Task goal:
All entries below are to be reproduced precisely as they stand, without the pictures.

Raw data:
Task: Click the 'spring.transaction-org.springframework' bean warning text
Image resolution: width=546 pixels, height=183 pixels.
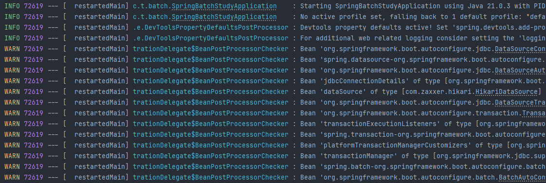Action: [423, 134]
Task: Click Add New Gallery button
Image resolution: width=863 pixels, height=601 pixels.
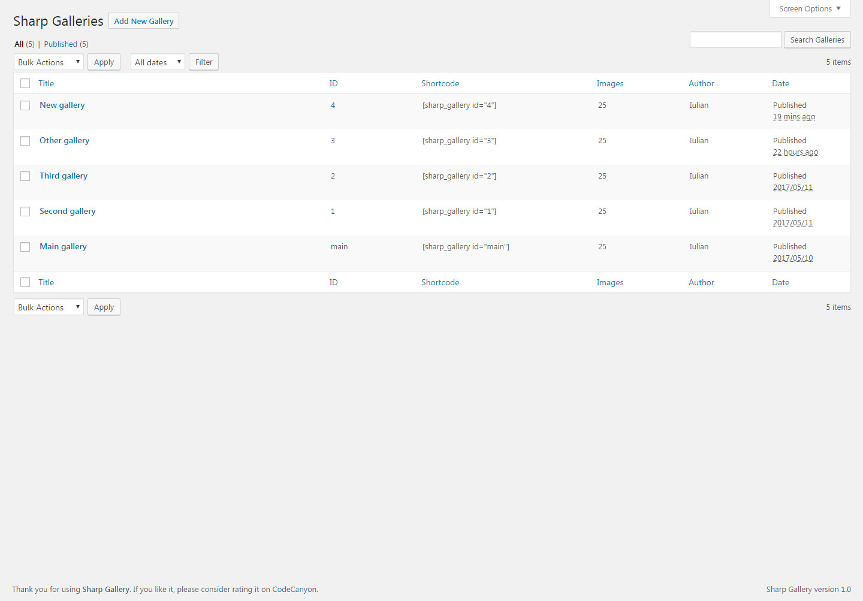Action: click(x=144, y=21)
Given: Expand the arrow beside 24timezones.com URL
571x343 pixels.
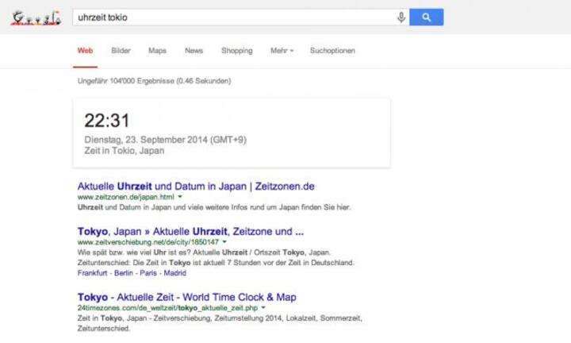Looking at the screenshot, I should 263,306.
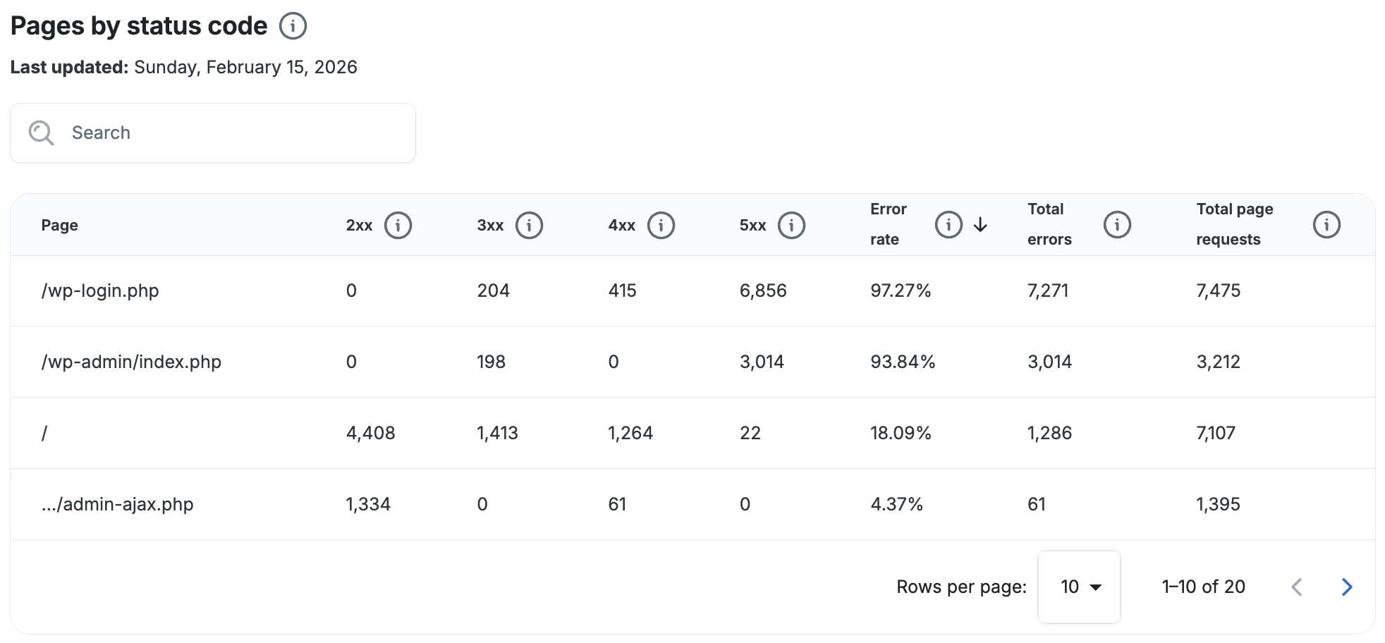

Result of the task:
Task: Click the 'spring.transaction-org.springframework' bean warning text
Image resolution: width=546 pixels, height=183 pixels.
Action: [423, 134]
Task: Click Add New Gallery button
Image resolution: width=863 pixels, height=601 pixels.
Action: click(x=144, y=21)
Given: Expand the arrow beside 24timezones.com URL
571x343 pixels.
Looking at the screenshot, I should 263,306.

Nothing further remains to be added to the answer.